(Beginning of Source material)

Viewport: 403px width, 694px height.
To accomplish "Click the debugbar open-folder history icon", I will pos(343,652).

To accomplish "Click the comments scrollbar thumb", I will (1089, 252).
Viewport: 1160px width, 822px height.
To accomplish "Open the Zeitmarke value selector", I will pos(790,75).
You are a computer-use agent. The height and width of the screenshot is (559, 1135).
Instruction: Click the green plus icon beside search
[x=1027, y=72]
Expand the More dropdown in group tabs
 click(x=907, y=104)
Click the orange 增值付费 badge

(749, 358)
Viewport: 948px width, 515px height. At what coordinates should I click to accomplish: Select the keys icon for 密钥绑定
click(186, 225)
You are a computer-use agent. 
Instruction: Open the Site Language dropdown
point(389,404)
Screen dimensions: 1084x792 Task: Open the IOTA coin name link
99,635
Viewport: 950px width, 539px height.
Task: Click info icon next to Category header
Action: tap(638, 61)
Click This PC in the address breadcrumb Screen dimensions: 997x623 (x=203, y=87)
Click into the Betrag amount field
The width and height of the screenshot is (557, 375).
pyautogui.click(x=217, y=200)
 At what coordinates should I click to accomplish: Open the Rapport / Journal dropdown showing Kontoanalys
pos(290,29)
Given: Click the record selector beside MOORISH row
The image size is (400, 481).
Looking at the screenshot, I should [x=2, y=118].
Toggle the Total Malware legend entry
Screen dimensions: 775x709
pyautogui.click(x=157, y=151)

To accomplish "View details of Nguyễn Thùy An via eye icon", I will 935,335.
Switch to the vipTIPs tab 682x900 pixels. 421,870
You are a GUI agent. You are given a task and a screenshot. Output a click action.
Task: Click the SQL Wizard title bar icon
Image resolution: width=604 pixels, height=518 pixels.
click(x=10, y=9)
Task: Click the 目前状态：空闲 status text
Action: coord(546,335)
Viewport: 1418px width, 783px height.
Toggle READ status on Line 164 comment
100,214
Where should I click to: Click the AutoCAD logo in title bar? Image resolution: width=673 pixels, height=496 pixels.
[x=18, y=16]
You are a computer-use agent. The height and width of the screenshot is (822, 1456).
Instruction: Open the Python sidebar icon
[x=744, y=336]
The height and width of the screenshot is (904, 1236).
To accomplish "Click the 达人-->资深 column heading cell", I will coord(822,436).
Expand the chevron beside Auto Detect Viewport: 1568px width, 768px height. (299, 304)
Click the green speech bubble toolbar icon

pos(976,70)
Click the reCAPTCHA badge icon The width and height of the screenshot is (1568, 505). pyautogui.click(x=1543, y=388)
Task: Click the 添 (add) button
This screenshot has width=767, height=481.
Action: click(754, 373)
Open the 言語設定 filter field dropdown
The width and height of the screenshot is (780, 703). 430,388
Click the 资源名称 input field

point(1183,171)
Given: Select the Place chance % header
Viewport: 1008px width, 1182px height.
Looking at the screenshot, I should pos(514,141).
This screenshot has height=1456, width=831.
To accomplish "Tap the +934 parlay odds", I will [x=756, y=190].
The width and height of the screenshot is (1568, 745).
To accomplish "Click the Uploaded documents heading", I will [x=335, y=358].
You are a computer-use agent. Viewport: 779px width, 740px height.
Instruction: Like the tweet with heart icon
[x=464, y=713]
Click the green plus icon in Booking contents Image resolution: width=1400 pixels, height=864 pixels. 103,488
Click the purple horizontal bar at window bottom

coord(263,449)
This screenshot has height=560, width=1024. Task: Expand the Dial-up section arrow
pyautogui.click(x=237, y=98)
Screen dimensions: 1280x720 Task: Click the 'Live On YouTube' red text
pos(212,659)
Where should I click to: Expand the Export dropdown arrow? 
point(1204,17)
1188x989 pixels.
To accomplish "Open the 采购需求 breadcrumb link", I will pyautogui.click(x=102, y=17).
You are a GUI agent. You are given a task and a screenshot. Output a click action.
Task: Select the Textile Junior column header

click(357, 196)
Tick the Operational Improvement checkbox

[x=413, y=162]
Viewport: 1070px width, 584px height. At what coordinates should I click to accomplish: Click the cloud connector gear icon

(End of Source material)

Nothing but the lines from the one holding "Click the reCAPTCHA" through the last line of the data may be output, and each must match exactly.

**Worked solution**
Click the reCAPTCHA badge icon The width and height of the screenshot is (1568, 505). pyautogui.click(x=1543, y=388)
Task: Click the 添 (add) button
This screenshot has width=767, height=481.
Action: click(754, 373)
Open the 言語設定 filter field dropdown
The width and height of the screenshot is (780, 703). 430,388
Click the 资源名称 input field

point(1183,171)
Given: Select the Place chance % header
Viewport: 1008px width, 1182px height.
Looking at the screenshot, I should pos(514,141).
This screenshot has height=1456, width=831.
To accomplish "Tap the +934 parlay odds", I will [x=756, y=190].
The width and height of the screenshot is (1568, 745).
To accomplish "Click the Uploaded documents heading", I will [x=335, y=358].
You are a computer-use agent. Viewport: 779px width, 740px height.
Instruction: Like the tweet with heart icon
[x=464, y=713]
Click the green plus icon in Booking contents Image resolution: width=1400 pixels, height=864 pixels. 103,488
Click the purple horizontal bar at window bottom

coord(263,449)
This screenshot has height=560, width=1024. Task: Expand the Dial-up section arrow
pyautogui.click(x=237, y=98)
Screen dimensions: 1280x720 Task: Click the 'Live On YouTube' red text
pos(212,659)
Where should I click to: Expand the Export dropdown arrow? 
point(1204,17)
1188x989 pixels.
To accomplish "Open the 采购需求 breadcrumb link", I will pyautogui.click(x=102, y=17).
You are a GUI agent. You are given a task and a screenshot. Output a click action.
Task: Select the Textile Junior column header

click(357, 196)
Tick the Operational Improvement checkbox

[x=413, y=162]
Viewport: 1070px width, 584px height. At what coordinates should I click to accomplish: Click the cloud connector gear icon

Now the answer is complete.